▶ **Data to process**:
>> Begin

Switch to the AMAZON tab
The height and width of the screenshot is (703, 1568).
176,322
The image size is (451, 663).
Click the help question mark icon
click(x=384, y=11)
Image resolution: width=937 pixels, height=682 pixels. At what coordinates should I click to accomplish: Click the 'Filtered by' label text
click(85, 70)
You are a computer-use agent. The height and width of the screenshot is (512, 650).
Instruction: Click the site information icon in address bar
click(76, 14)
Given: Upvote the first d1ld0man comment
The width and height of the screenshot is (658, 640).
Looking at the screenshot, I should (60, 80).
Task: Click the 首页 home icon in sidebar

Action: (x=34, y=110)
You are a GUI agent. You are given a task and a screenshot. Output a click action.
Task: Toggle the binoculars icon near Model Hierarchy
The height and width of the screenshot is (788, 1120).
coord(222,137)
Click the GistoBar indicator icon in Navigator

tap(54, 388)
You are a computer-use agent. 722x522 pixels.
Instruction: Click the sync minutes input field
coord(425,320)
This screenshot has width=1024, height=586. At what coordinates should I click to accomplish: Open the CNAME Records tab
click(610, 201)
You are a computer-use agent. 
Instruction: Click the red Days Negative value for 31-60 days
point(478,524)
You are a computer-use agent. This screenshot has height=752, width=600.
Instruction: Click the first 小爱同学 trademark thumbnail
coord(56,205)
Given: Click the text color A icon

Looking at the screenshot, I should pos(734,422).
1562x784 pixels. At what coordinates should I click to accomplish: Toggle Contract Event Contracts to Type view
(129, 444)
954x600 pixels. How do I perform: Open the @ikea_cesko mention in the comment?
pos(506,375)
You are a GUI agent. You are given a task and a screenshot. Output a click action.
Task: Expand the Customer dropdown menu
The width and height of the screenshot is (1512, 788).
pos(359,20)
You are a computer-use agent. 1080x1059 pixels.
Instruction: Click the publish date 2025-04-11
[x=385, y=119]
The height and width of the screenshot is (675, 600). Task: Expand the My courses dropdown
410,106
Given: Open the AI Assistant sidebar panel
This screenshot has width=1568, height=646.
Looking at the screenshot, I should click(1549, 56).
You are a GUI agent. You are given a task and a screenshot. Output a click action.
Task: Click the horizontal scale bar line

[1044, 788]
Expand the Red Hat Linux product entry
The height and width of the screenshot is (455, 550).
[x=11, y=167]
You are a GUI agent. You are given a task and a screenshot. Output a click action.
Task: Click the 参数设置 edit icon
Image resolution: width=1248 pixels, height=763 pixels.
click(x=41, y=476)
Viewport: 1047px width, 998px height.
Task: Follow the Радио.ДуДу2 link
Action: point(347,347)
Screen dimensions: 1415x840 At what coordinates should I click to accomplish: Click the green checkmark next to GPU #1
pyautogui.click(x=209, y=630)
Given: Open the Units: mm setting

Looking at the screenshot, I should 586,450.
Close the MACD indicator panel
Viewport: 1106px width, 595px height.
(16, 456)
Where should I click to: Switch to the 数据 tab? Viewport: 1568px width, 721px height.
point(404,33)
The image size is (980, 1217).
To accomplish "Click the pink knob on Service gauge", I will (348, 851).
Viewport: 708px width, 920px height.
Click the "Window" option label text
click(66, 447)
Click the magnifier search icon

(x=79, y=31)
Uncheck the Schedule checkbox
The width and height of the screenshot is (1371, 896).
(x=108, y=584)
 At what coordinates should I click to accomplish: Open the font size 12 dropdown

>> End

▶ **Written task**: Please reproduce the listing from its start through the line containing "click(85, 70)", requests included, decreasing every coordinate in the answers by 135. Return only those lines.

▶ **Response for this exercise**:
Switch to the AMAZON tab
The height and width of the screenshot is (703, 1568).
41,187
The image size is (451, 663).
Click the help question mark icon
click(x=249, y=-124)
Image resolution: width=937 pixels, height=682 pixels. At what coordinates should I click to accomplish: Click the 'Filtered by' label text
click(-50, -65)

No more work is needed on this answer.